Retaining this futurist outlook, the work experiments with artificial intelligence (AI) for audio and visual elements, as a future creative tool. Repeated text-based instructions developed machine learning over time, training AI to the artist’s style. 540 paintings, archive animations and avatar voices were created using AI tools, however not all components are AI – challenging the audience to wonder which aspects are human or artificial.

Vacuum

This soundscape presents a woman’s journey home after a Saturday night out, thematically underpinned by the ‘Reclaim These Streets’ movement, which aims to make streets safe. The work was inspired by the murder of Sarah Everard at the hands of a Metropolitan Police Officer and aims to generate empathy around the experience of street crime, ask the listener to question what can be done and raise a call to action for all.

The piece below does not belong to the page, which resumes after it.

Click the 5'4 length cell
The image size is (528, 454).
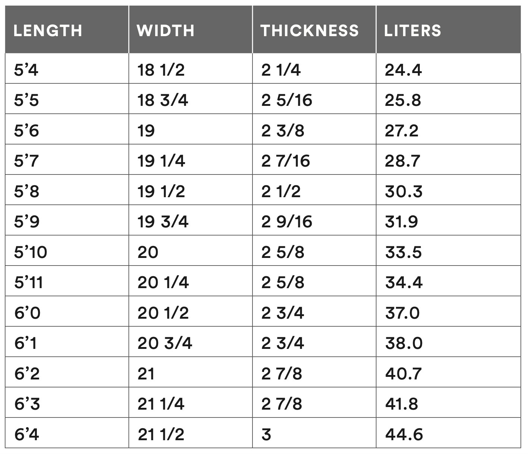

All the sounds in the work are representational. For example: (1) Seven steps are used as rhythmic musique concrete throughout – The Seven Steps programme from Plan International shows how to be an active bystander near a woman walking alone at night. (2) Gas stove sounds are used to illustrate the ‘gas-lighting’ of women’s experience. (Gas lighting is a form of psychological manipulation where a false narrative leads to someone questioning their own reality.)

Vacuum

The Materiality of Sound

This installation and research project presents the encounter of sound through materials and forms, and how the experience differs from scientific acoustics expectations. The work explores the effect of shape and structure on sound activation, and cultural perspectives of materiality in creativity. The piece extends the work of the 1960s Light and Space Art Movement (LAS), which exploited the interaction of light and materials. The addition of sound aims to develop the LAS concept in a contemporary context, encouraging the viewer to immerse in the work over an extended period, changing the personal mechanisms of perception over time, in a rejection of the distractions and anxiety of current day “always-on” communications.

Materiality 1

Materiality 2

Deora

This short art film explores the alteration of relationships and the land because of the pandemic – both forced separation and forced proximity (Deora means tears in Gaelic). The work acts as a memory, capturing moments in time and reflecting our need for physical social interaction as well as physical space. The sound and poetry is inspired by the land, starting with a group of women ‘wind singing’ during Storm Arwen on the Isle of Skye and ending with a newly composed score sung by a choir singing in the sea. The primary influence for the piece was author Isak Dinesen’s quote “The cure for anything is salt water – sweat, tears, sea”.